Several limitations associated with the present study warrant mention. First, there was an evaluation limit for gingival pigmentation. Hedin’s classification, which is the gold standard for analyzing gingival pigmentation, evaluates pigmentation on a scale of 0 to 4 in a subjective manner, and it is not a quantitative evaluation [12]. In contrast, GMR is a quantitative method of analyzing the gingival pigmentation that uses common logistics [18]. However, GMR requires a longer analysis time than Hedin’s classification on a per capita basis. Therefore, a more refined method is yet needed. Second, information on the smoking amount was limited, and we were unable to determine the smoking index because subjects were unclear about the number of cigarettes smoked per day. However, there have been reports that gingival pigmentation has no relationship with the number of cigarettes smoked per day [26]. We therefore feel that this limitation does not deny our outcome.

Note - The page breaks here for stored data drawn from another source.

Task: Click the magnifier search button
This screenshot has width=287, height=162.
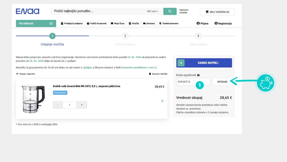Action: [170, 11]
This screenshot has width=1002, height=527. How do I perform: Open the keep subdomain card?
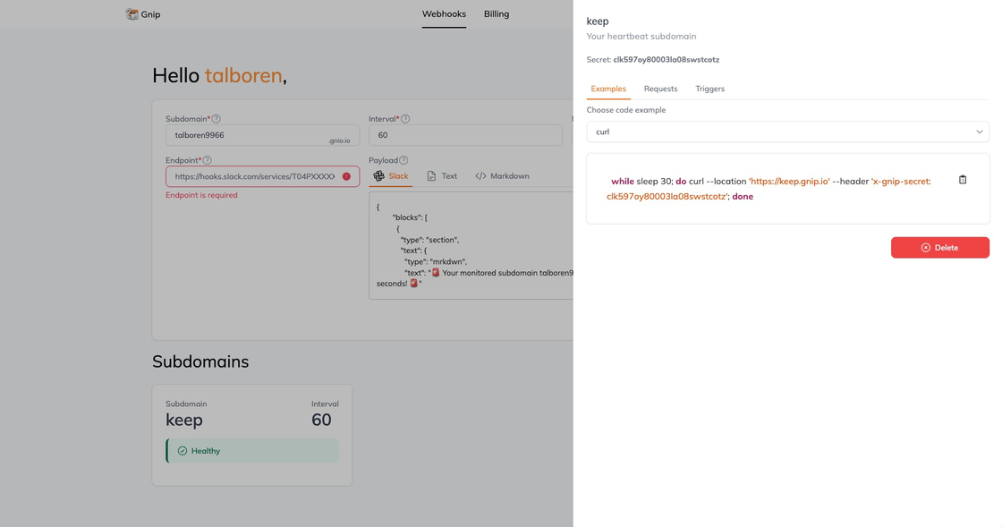[x=251, y=435]
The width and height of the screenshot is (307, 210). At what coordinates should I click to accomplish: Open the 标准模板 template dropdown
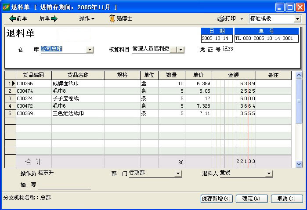coord(297,19)
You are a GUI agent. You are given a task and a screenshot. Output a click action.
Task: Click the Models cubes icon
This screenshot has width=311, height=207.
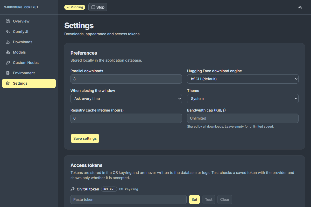pyautogui.click(x=8, y=52)
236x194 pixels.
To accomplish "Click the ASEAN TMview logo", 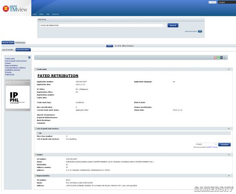I will click(15, 9).
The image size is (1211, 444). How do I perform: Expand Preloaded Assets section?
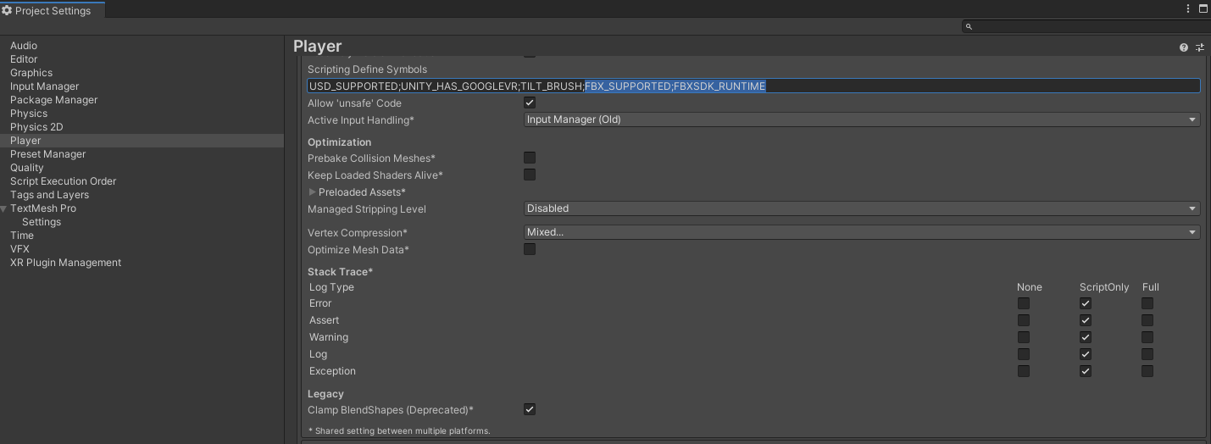tap(312, 192)
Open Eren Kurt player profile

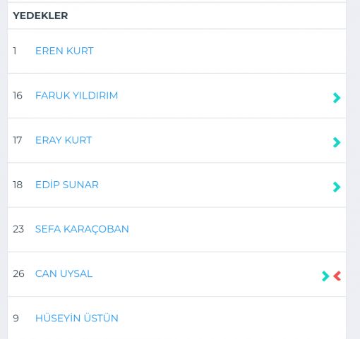pyautogui.click(x=64, y=51)
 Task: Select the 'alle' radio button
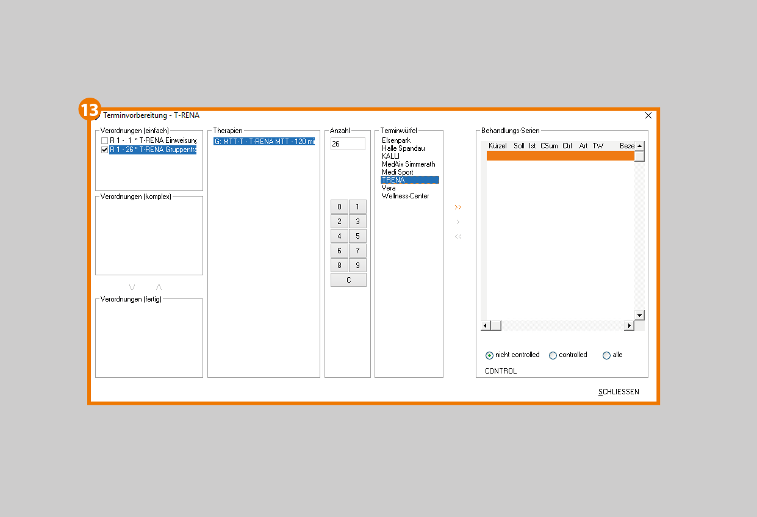[606, 355]
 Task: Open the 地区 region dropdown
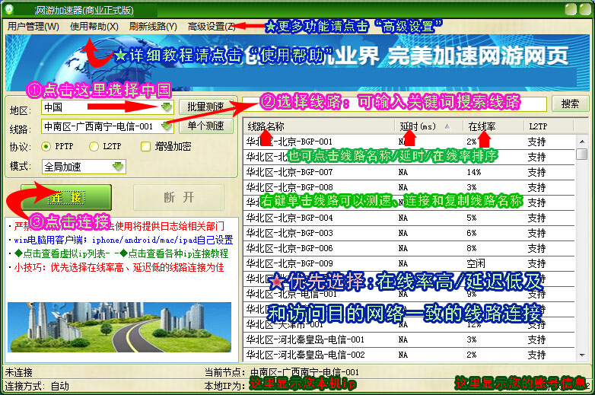[x=167, y=107]
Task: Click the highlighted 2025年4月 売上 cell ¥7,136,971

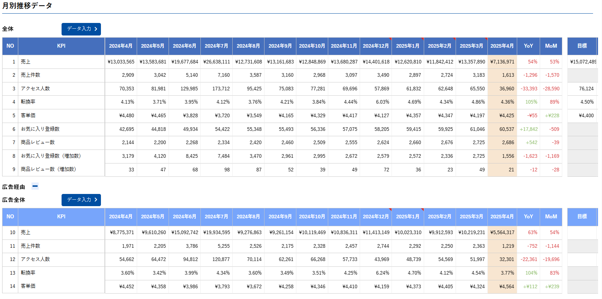Action: (x=502, y=62)
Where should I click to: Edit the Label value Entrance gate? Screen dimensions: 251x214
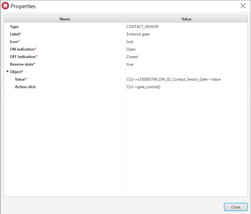[x=138, y=34]
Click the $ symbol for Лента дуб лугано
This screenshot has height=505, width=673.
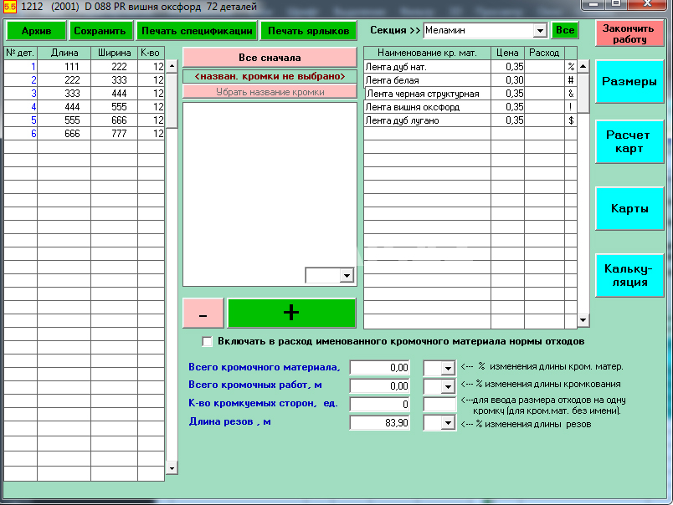(x=571, y=120)
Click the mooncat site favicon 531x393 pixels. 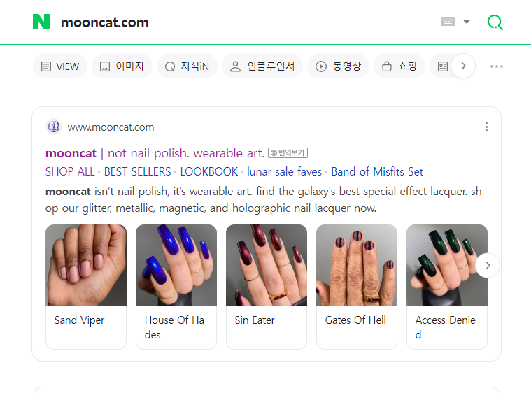pos(54,127)
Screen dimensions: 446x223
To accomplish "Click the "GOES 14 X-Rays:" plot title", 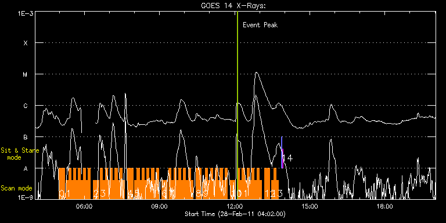I will point(233,6).
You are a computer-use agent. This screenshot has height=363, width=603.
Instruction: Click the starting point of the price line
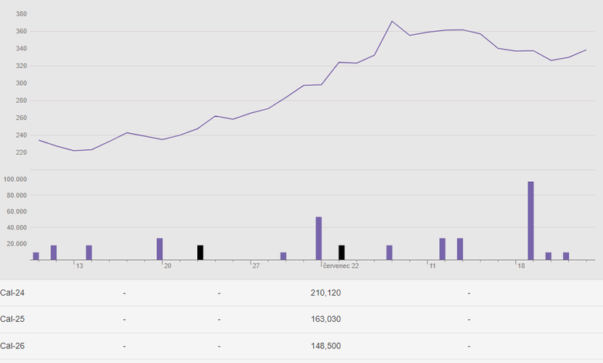coord(39,140)
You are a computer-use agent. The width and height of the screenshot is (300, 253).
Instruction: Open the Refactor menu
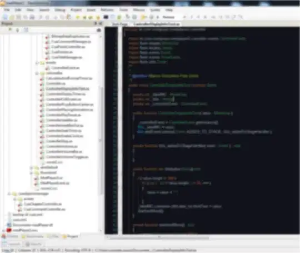107,9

This study found that younger patients showed more significant smoking gingival pigmentation than older ones. This result is very important for clinical practice. While the smoking rate is decreasing in developed countries year over year [27], the rate of young smokers has been on the rise for the past several years in some countries [28]. In addition, smoking in young people is associated with not only concerns for their own health but also that of potential children [2,3,4,5]. Therefore, antismoking education is a very important and pressing issue. In the dental field, describing the effects of smoking on gingival pigmentation is effective in educating patients on smoking cessation. Our findings may therefore expand anti-smoking education to include pointing out the effects of smoking on gingival pigmentation.

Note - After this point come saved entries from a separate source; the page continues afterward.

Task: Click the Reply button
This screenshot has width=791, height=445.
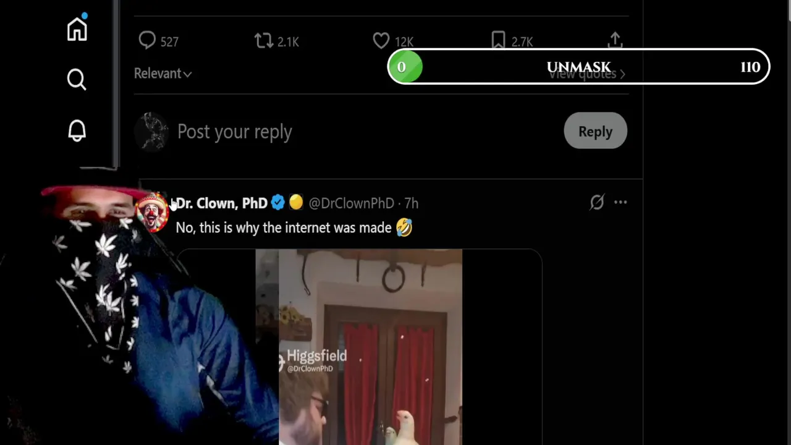Action: tap(595, 131)
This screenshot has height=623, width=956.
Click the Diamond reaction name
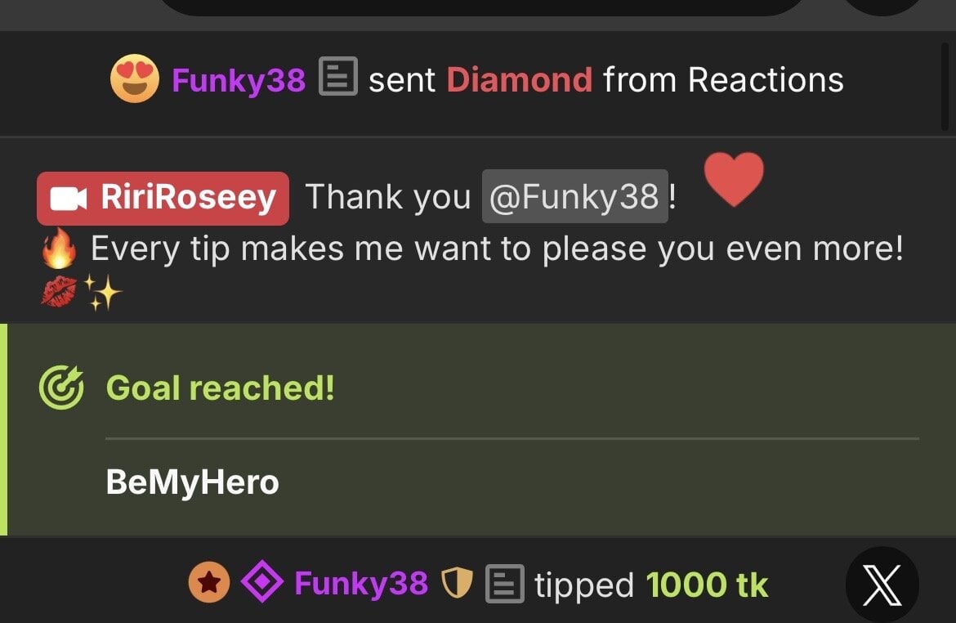click(519, 80)
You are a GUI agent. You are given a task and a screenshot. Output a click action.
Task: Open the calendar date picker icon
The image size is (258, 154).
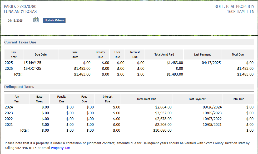pos(36,20)
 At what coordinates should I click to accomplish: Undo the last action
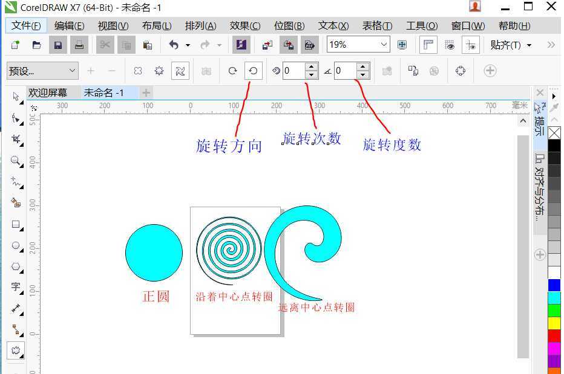click(175, 45)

In addition, all age groups among former smokers showed less gingival pigmentation than the current smokers (Figure 4). However, current smokers also had decreased gingival pigmentation. The cause of decrease in the current smoker group was thought to be the quantity of smoking. Araki et al. reported that the prevalence of gingival pigmentation was significantly higher in smokers who smoked more than 10 cigarettes per day [29]. Additionally, the absence of oral pigmentation was recognized in a patient who initially smoked four cheroots per day but reduced the amount to one cheroot per day for nine years [14]. Taken together, these findings suggest that the quantity of smoking reduction might lead to a reduction in gingival pigmentation.

In order to further clarify the effects of smoking on gingival pigmentation, it is important to conduct long-term follow-up examinations of the gingival pigmentation. In the present study, the mean follow-up period was 4.15 years, which was relatively short; 5 or 10 years’ follow-up may be better. Furthermore, increasing the number of subjects might better depict the effects of smoking cessation in the short term. Regardless, it is important to conduct further research in order to ensure that smoking cessation education has a sound scientific basis.

5. Conclusions

The present findings suggested an age-related difference in the smoking-induced gingival pigmentation. Gingival pigmentation due to smoking was more significant in younger patients than in older ones, and the reduction in the gingival pigmentation by smoking cessation was less marked in younger patients than in older ones. Therefore, anti-smoking programs should strongly target younger generations.